Previous design movements, like modernism, were of course rooted in larger political, academic, and cultural changes. I think we’re still in the early days of this new movement, and that an identifiable style may yet emerge.

Monday, November 29 at 1:49pm

jesseashlock

Jesse Ashlock

Senior Editor, Details

Carly, I’m really glad you brought up Platform 21′s Repair Manifesto, as I think it’s extremely germane to the topic. It makes me think, in turn, of the rapidly broadening interest in maker culture. Is the ability to make and fix things yourself a part of the millennial design ethos?

This speaks to the idea of a resurgence in craft more generally, which I think is the result of technological growth not despite it. In a piece called “We’re All Coders Now” (warning: PDF) in the current Wired, Clive Thompson suggests that programming should be–and can be–like building with Legos or cooking. Could we think about design by millennials in the same way, as a more populist discipline, a kind of techno-craft?

Tuesday, November 30 at 12:21am

juliettecezzar

Juliette Cezzar

Designer

Millennials definitely have a new ethos in their approach to design, but the time of cohesive movements is over, and that ethos rejects style and aesthetics outright.

When I look at students and young designers, I consistently see a commitment to interdisciplinary and collaborative design for social change.
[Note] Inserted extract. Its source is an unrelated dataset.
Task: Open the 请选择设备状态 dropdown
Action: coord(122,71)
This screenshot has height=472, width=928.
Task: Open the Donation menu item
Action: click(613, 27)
And all designers are more willing to move outside of their known tools in order to respond to greater expectations.

Despite this consistency of thought, there is virtually no discussion about it as a new movement, because millennials also feel little animosity towards older generations (whereas Gen-Xers like me still bear a grudge against Baby Boomers for ruining everything, but I digress…). And across the board, in our contemporary culture, attitudes are polled rather than spoken clearly and with hierarchy.

As for style and aesthetics, design sheds both as it becomes more collaborative. If everyone has an equal say in designing something, there is no one hand that is visible in the end. Interestingly, this has led to a premium on DIY-style design (handwritten, handmade, three-dimensional) in the commercial world and amateur design (Times New Roman, centered text, flatness, defaults) in the highbrow design world.
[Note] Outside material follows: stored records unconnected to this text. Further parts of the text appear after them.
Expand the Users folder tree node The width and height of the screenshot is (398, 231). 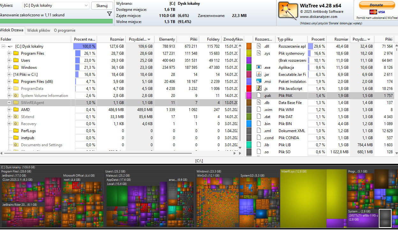point(9,60)
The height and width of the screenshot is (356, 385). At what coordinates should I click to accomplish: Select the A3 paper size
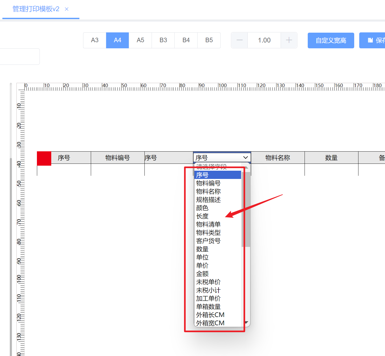pyautogui.click(x=95, y=40)
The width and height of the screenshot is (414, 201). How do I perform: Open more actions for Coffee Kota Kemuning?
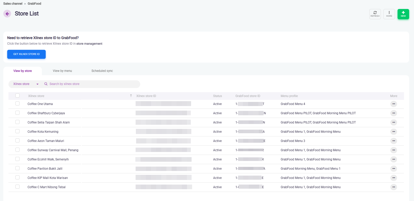(x=393, y=132)
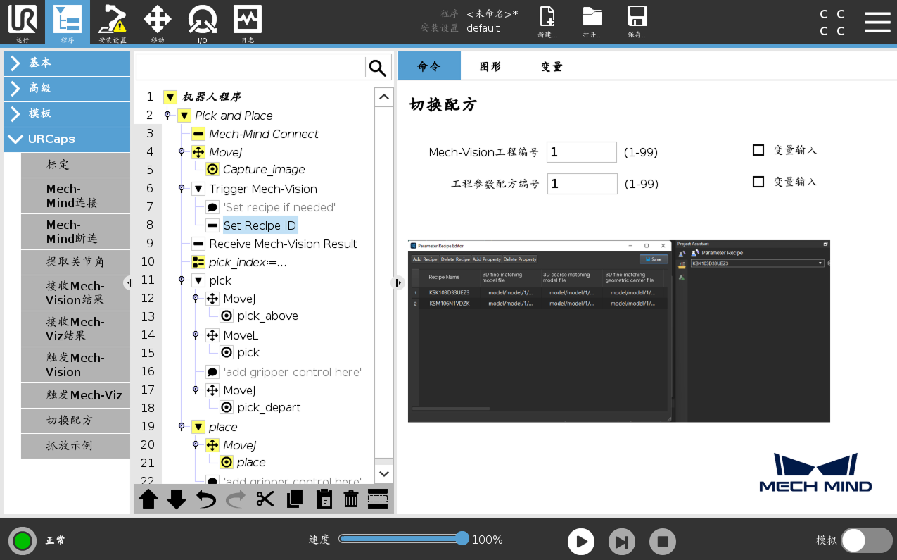The height and width of the screenshot is (560, 897).
Task: Switch to the 图形 tab
Action: [x=490, y=67]
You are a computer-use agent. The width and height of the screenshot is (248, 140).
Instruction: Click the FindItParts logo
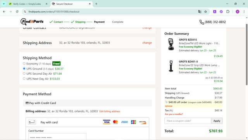32,22
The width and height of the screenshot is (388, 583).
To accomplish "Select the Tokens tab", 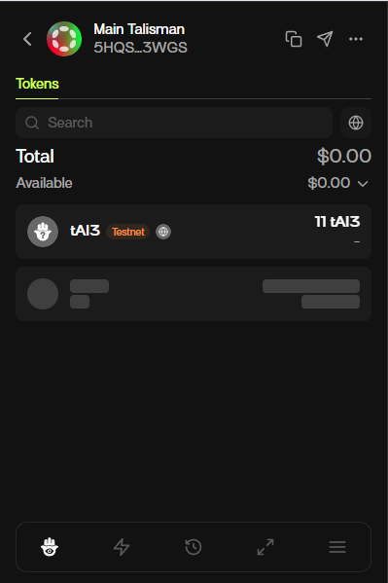I will pyautogui.click(x=37, y=84).
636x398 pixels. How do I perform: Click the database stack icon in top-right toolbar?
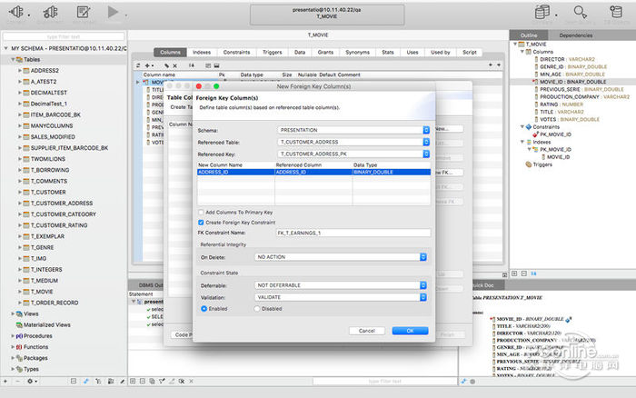[x=543, y=12]
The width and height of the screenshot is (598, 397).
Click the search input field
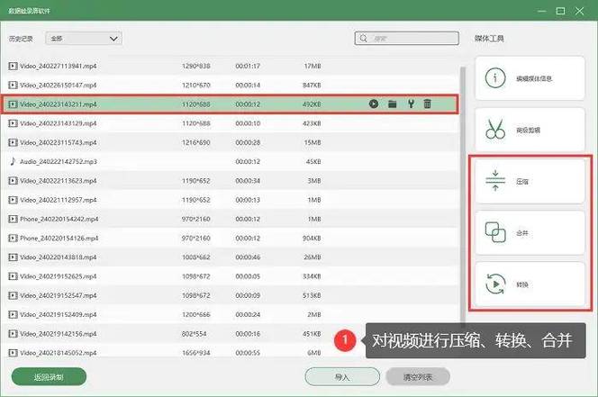pyautogui.click(x=406, y=39)
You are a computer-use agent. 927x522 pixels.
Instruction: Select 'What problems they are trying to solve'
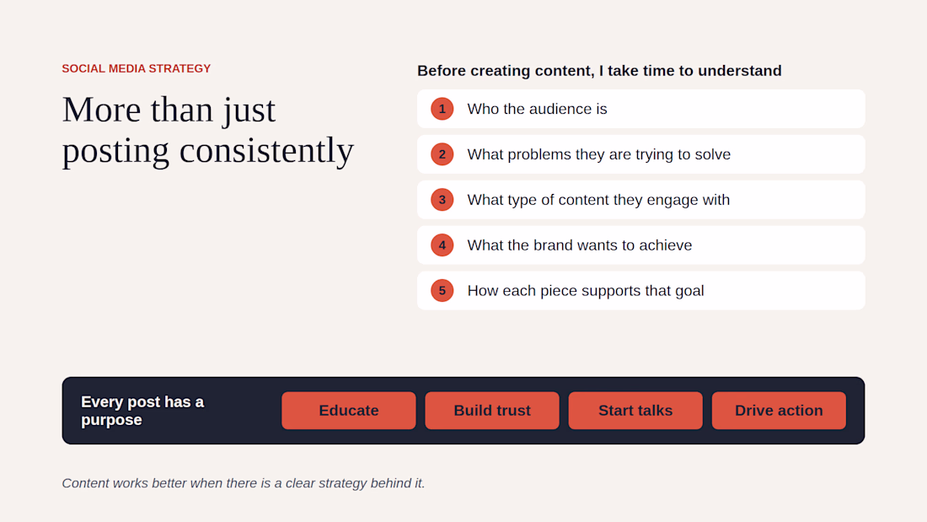[640, 154]
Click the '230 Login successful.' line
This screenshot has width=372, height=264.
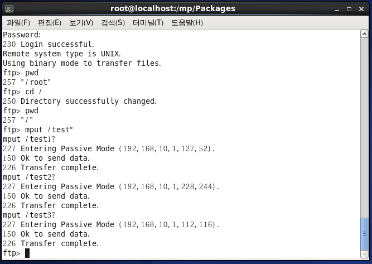pos(49,44)
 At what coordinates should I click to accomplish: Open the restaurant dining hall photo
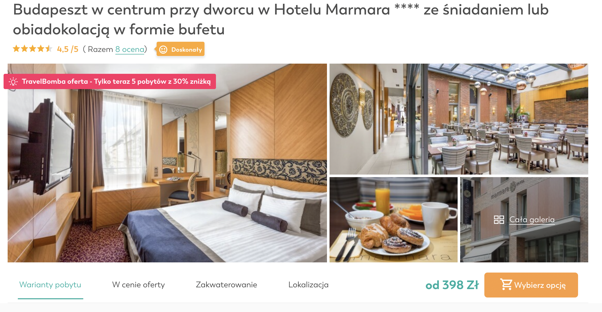(x=508, y=119)
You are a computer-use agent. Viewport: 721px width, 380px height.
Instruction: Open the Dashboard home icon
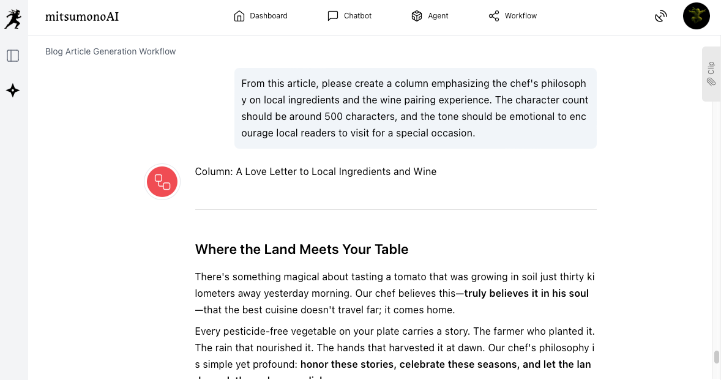pyautogui.click(x=239, y=16)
In the end, however, I think designers’ tools and platforms determine what things look like more than any kind of agreed-upon aesthetic. What I hope millennials will do is diversify those tools and platforms and release us from the aesthetics that come attached to them.

Tuesday, November 30 at 12:34am

    jesseashlock

    Jesse Ashlock

    Senior Editor, Details

    Juliette, you point to what is, for me, one of the central paradoxes of millennials. (Warning: vast, sweeping generalizations ahead.) They’re not rebelling against anything, and yet they’re passionately committed to the idea of social change. How do you reconcile these things, and is this disconnect in any way apparent in their design productions?

    BTW: I don’t mean to talk about millennials like lab rats. I’m only slightly too old to be considered one myself–and a little too young to think of myself as a member of Generation X. (Which is to say that I’m a Carter baby.)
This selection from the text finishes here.